Depending on different prostate cancer features, treatments can vary greatly based on stage, aggressiveness and individual patient’s characteristics. Treatments typically include surgery, radiation, chemotherapy and hormone therapy. Becoming even more common for men with very low risk prostate cancer, active surveillance involves no immediate treatment but instead patients are managed conservatively with close monitoring of their disease. Prostate cancer screening can be accomplished during a routine physical exam using a PSA blood test and prostate exam.
For men who do proceed with treatment for localized prostate cancer, the decision between surgery and radiation is complicated and very individualized. Although robotic surgery is a great option for many men, External Beam Radiation Therapy (EBRT) is also a highly effective treatment and is a common choice among many men. The technology used to deliver radiation as improved greatly over the last 10-15 years, but it still dose pose a risk of potential side effects. Most side effects are temporary and improve over time but can include rectal, urinary and sexual side effects.

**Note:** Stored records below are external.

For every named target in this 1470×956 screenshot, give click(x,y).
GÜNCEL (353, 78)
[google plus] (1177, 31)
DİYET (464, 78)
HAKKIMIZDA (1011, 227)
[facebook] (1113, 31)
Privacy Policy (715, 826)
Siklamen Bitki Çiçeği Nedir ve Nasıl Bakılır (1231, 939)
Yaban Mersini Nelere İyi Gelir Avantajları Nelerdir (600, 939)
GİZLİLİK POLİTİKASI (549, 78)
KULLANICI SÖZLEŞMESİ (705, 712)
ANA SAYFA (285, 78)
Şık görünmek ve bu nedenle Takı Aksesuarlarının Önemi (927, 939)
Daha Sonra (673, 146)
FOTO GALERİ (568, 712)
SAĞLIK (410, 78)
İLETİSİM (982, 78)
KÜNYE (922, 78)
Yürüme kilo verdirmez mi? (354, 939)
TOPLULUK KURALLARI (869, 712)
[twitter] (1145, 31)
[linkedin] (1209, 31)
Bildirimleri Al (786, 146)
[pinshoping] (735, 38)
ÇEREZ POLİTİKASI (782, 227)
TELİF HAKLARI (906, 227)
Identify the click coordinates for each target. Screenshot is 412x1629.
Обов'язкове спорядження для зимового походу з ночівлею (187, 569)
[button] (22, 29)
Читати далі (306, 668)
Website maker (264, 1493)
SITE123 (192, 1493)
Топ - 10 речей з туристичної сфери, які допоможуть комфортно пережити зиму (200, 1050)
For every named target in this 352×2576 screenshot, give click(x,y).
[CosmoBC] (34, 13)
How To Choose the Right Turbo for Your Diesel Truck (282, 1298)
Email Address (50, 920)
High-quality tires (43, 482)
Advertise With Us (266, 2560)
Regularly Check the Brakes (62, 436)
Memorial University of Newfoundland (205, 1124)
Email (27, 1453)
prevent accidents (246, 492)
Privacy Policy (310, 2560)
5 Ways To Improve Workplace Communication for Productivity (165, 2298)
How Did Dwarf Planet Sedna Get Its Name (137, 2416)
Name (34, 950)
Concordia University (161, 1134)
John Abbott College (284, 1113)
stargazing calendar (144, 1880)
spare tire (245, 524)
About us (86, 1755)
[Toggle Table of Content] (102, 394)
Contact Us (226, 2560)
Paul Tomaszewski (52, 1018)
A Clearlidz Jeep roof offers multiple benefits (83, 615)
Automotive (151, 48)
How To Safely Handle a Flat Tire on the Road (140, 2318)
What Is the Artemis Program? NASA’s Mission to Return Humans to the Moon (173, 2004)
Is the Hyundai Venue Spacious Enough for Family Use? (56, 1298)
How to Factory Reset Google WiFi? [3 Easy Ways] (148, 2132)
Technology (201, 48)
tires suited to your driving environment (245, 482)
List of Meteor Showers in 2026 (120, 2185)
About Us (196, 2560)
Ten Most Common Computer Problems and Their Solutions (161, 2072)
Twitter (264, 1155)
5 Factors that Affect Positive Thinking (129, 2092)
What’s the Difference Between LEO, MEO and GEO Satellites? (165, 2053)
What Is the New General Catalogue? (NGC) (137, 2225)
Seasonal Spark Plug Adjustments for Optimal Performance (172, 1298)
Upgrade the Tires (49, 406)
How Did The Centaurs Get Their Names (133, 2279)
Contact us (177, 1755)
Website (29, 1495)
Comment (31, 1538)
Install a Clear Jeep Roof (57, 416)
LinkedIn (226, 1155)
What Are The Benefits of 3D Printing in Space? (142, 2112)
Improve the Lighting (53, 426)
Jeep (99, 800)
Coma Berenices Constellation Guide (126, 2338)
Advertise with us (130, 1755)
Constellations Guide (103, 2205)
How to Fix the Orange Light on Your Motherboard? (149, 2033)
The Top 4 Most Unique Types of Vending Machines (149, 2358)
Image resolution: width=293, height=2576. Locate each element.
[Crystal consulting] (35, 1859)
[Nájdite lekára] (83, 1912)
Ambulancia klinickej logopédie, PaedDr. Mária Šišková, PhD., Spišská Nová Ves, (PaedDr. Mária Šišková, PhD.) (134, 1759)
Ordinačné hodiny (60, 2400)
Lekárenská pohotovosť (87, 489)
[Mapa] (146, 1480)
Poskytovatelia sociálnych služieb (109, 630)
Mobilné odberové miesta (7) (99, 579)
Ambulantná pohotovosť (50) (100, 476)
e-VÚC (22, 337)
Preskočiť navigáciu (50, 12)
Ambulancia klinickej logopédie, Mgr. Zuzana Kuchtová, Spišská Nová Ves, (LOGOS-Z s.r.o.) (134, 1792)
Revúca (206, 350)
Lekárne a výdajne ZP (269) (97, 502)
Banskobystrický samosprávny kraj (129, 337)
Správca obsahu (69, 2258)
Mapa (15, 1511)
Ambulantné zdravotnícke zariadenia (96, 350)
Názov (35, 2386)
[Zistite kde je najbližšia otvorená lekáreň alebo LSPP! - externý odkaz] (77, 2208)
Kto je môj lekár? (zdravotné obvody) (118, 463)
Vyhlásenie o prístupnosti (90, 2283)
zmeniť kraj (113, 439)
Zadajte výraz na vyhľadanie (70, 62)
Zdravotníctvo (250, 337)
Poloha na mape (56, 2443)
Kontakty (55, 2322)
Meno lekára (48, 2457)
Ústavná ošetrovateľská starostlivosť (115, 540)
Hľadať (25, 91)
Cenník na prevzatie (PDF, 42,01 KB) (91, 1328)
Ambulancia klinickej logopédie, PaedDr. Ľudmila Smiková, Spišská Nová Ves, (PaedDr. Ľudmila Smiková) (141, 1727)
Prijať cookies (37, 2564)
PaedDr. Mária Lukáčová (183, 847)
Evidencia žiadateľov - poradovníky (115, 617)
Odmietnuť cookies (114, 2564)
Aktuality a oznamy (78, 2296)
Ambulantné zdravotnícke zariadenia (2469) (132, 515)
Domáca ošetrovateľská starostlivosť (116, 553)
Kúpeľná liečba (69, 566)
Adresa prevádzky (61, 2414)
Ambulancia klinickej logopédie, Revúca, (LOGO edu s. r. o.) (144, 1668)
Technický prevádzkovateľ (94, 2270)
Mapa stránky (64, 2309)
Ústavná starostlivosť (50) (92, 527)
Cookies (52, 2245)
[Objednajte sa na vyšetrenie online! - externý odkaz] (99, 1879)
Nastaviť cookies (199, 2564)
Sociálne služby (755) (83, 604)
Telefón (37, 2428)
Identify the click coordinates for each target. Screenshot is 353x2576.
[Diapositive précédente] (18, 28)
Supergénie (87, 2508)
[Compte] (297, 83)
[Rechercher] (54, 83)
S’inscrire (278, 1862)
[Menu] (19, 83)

SpaceOAR is a new hydrogel spacer, used to protect the rectal tissue during radiation treatments. Approved by the FDA in 2015, the SpaceOAR is is injected as an outpatient procedure. It is injected as a liquid into the space between the prostate and rectum and quickly solidifies into a soft gel. By pushing the rectum away from the prostate, SpaceOAR hydrogel reduces radiation injury, and the potential complications like diarrhea, bleeding and pain. The gel remains stable for 2-3 months and is gradually absorbed by the body.
Several studies validate the safety and efficacy of SpaceOAR. When compared to men without SpaceOAR, those who did receive the injection prior to radiation reported up to 75 percent reduction in rectal and urinary toxicity.
Prostate radiation has also been associated with loss of sexual function. In several of these same studies, SpaceOAR patients reported 50 percent greater chance of being able to achieve erections after radiation, compared to those without. The hydrogel spacer keeps less radiation from reaching the base of the penis and thus, preserving sexual function.
SpaceOAR is an exciting new option for men undergoing radiation therapy for prostate cancer.